I was lucky. I was somewhere public where I was spotted having trouble, not alone in my house for >8 hours until my newlywed-wife came home to discover me. So I got help, and medical science saved my ass — and my brain, and thus other regions of my anatomy and my mortal existence. If I’d adopted the other choice, and stayed home alone, our cats probably would have witnessed something terrible and been unable to help, awesome as kitties can be.

I’ve never felt the same after that day. I’m certainly a case of “scarred but smarter.” I can say smarter mainly because my brain survived the trauma OK and I learned from the experience. I can say scarred because I still feel repercussions of all sorts from that Really Bad day. Although I’ve always had a dark sense of humour, strongly connected with my eccentric passions in science (e.g. this blog! Go figure.), I think it’s fair to say that my humour darkened. I’m not as bubbling with joy as I used to be. I used to almost always grin and exclaim “Excellent!” when someone asked me “how’s it going?”. I can still burble with frabjous joy, but not quite as often.

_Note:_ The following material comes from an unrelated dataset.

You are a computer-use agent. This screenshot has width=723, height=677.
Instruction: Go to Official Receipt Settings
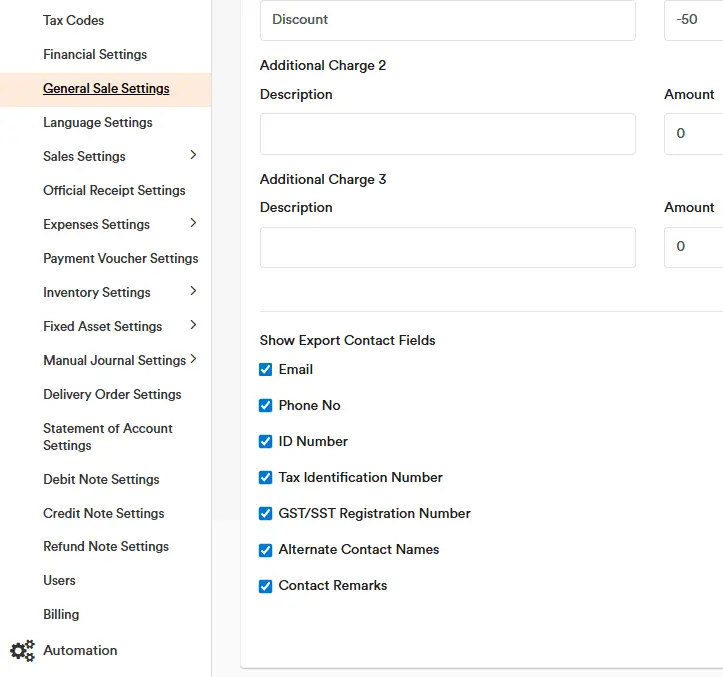tap(114, 190)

That day brought me closer in touch with the darker side of life, and the brighter side too. I think I’d been overlooking both. Closer in touch with reality, and with the serendipity and calamity that accompany it. There have been other, terrible events in my life since then, too, that have brought new existentialist focus to my mind, but that’s a part of most people’s middle age period (e.g. losing many loved ones).  I’ve had a great career so far, too, thanks in part to good things that happened 10 years ago, and to good things that have happened since thanks to hard work and some good fortune. But that doesn’t mean life has been a nonstop joyride, or even easy.

So today I take some special time to think about what life is about, what is real and must be faced wide awake vs. what is self-deceitful slumber, and why life is still worth loving– which I do love, with all my brain. And every day I think about the big changes that 2002 wrought on my life, and how so many other seemingly important things that happen in my life don’t matter one fucking bit– hence I try to just have fun, be a good human and not worry so much.

Have the best day you can have, everyone. I’m off to have some fun family time, but wanted to share my brain’s thoughts with you today. Maybe you have a similar story to share, too, or maybe my brain’s thoughts inspire some in your own brain. It’s wonderful how that glistening anatomy can do such things, and it’s wonderful how resilient that anatomy is, much as we need to be… because we are one and the same, our brains and our selves that dwell inside them, and the love of life that they can conjure.

If this post bummed you out, just focus on these contented cats.

If this post bummed you out, just focus on these contented cats.